● Exercise details
Please carry on the Ruff Ryders recap below from the point where it stops.

● Extract

+--

Source: Matthew Eisman / Getty


Following masterful 5-part docuseries that highlighted the meteoric rise of Master P’s No Limit Records label, Chronicles On BET shifted the focus to the iconic Hip-Hop stable the Ruff Ryders.

In the first episode, viewers were taken back on Wednesday night (Aug.12) to the time before the Ruff Ryders became the force in the Hip-Hop game we know them as now. We are introduced to South Bronx natives Joaquin “Waah” Dean and Darin “Dee” Dean and Chivon Dean. The episode details their young upbringing as the children of a devout Muslim father and mother.

Before their mother and father eventually split, Waah details how his dad instilled the entrepreneurial spirit in him. Wah’s dad had his own businesses, and to give him a taste of what it’s like to make some money told him to sell some fish and shrimp from his store. The Dean children would eventually be split up due to their parents divorcing following their father’s businesses burning down. The oldest of the six children staying together and bouncing around first staying in Philly with their grandmother until she died and eventually ending up back in Harlem.

+--

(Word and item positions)
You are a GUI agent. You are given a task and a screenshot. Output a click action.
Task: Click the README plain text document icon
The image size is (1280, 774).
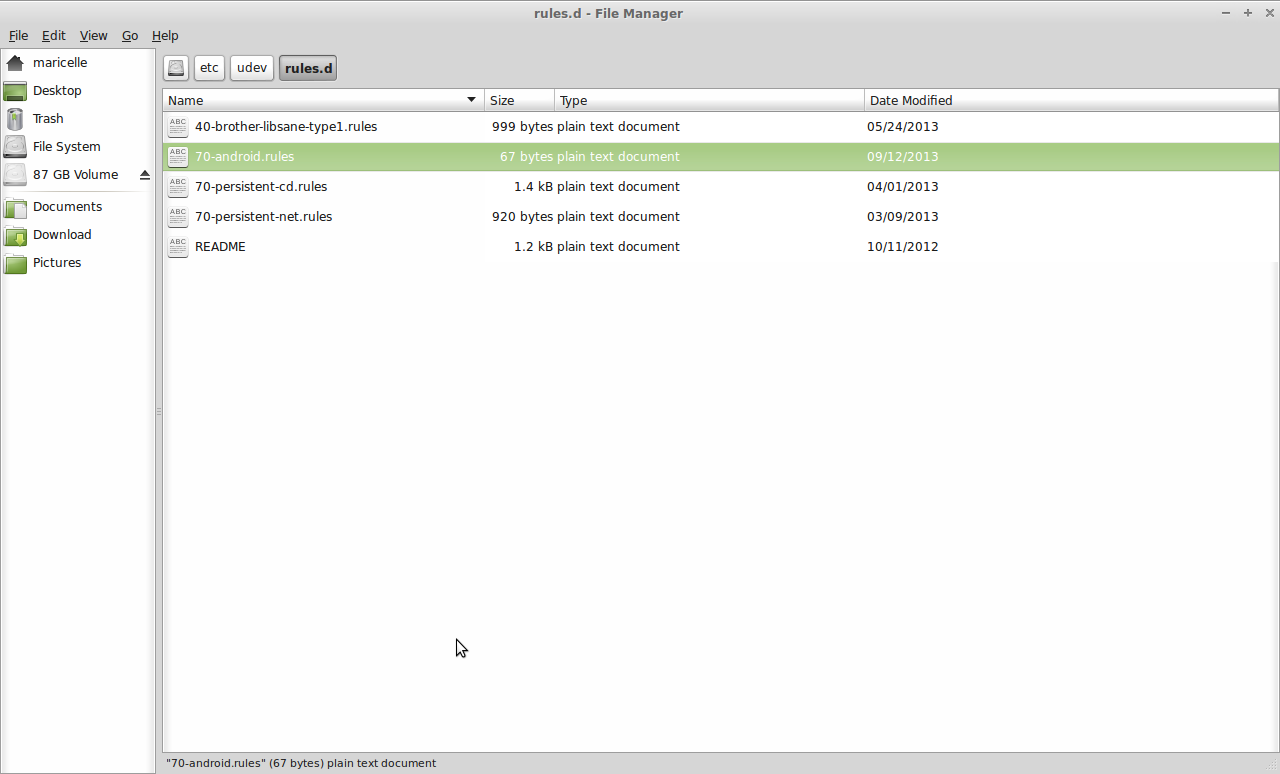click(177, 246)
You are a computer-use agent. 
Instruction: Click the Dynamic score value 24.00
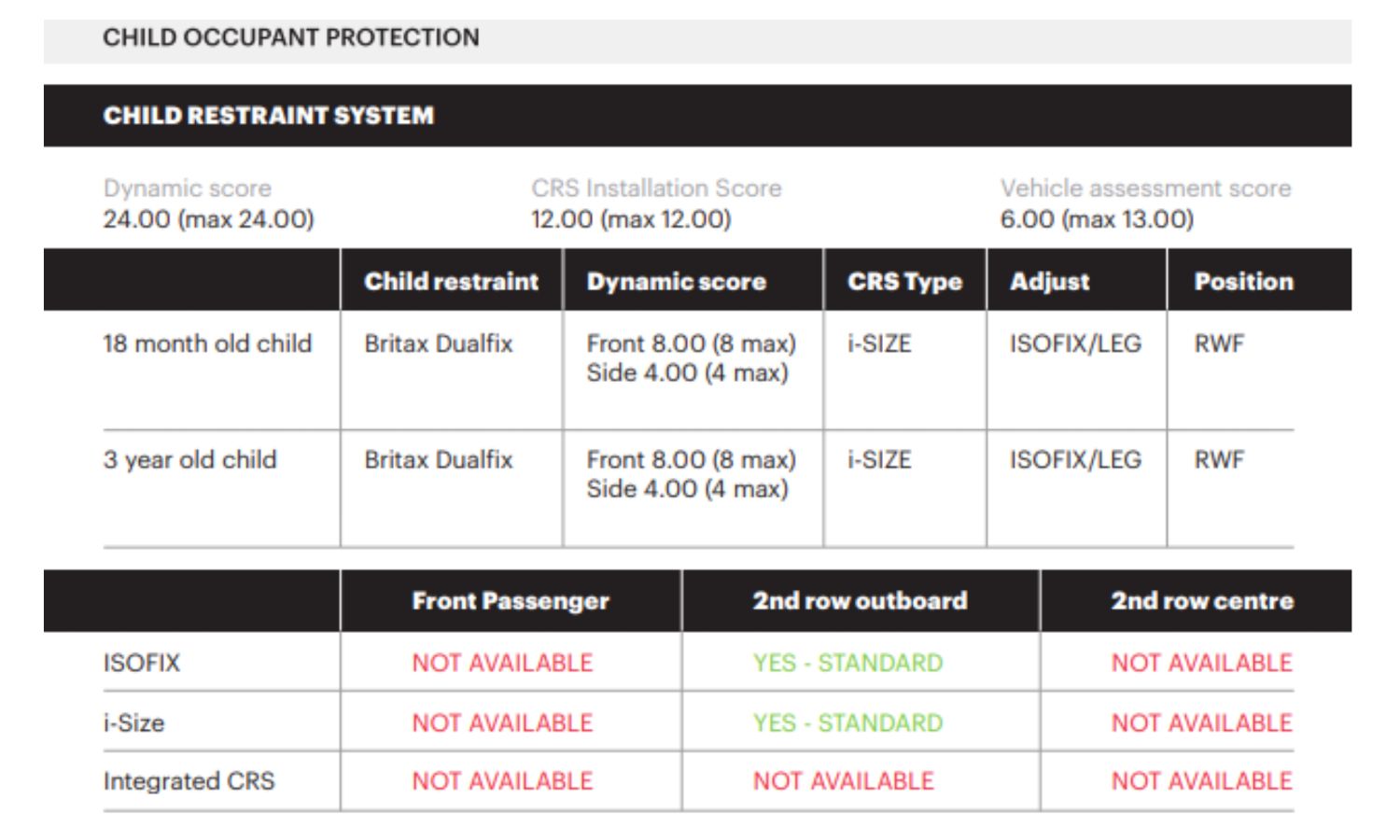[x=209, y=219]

+--

● The output
Dee and Wah, despite a strict upbringing due to their father’s involvement with the Nation of Islam, would eventually resort to hustling selling drugs. Push drugs eventually led to both of them due time in juvenile correctional facilities. Wah even details an attempt on his life that he survived that also served as a wake-up call. Wah also claims to still have the bullet lodged inside of him. Wanting to get off the streets, Wah turned to music after he saw local cats he knew Heavy D and Puff Daddy climbing through the ranks of the music game and sporting riding around in Bentleys. A chance encounter with the late Heavy D led to Wah getting the ambition he needed, and he would learn about a hungry young DMX.

This is pretty much a full-circle moment for the Wah and Dean, who both have roots in the Hip-Hop game because they lived directly above DJ Kool Herc, who is credited with creating the genre of music. The two young brothers at the time would help carry crates to Herc’s car so he could perform his sets in the park.

When Wah for meets X, the rapper born Earl Simmons was skeptical about the ambitious Wah’s intentions and to see if he was legit tells, Wah, to come back at a later time and knock on his window. Wah followed his instructions, and X was down with him ever since.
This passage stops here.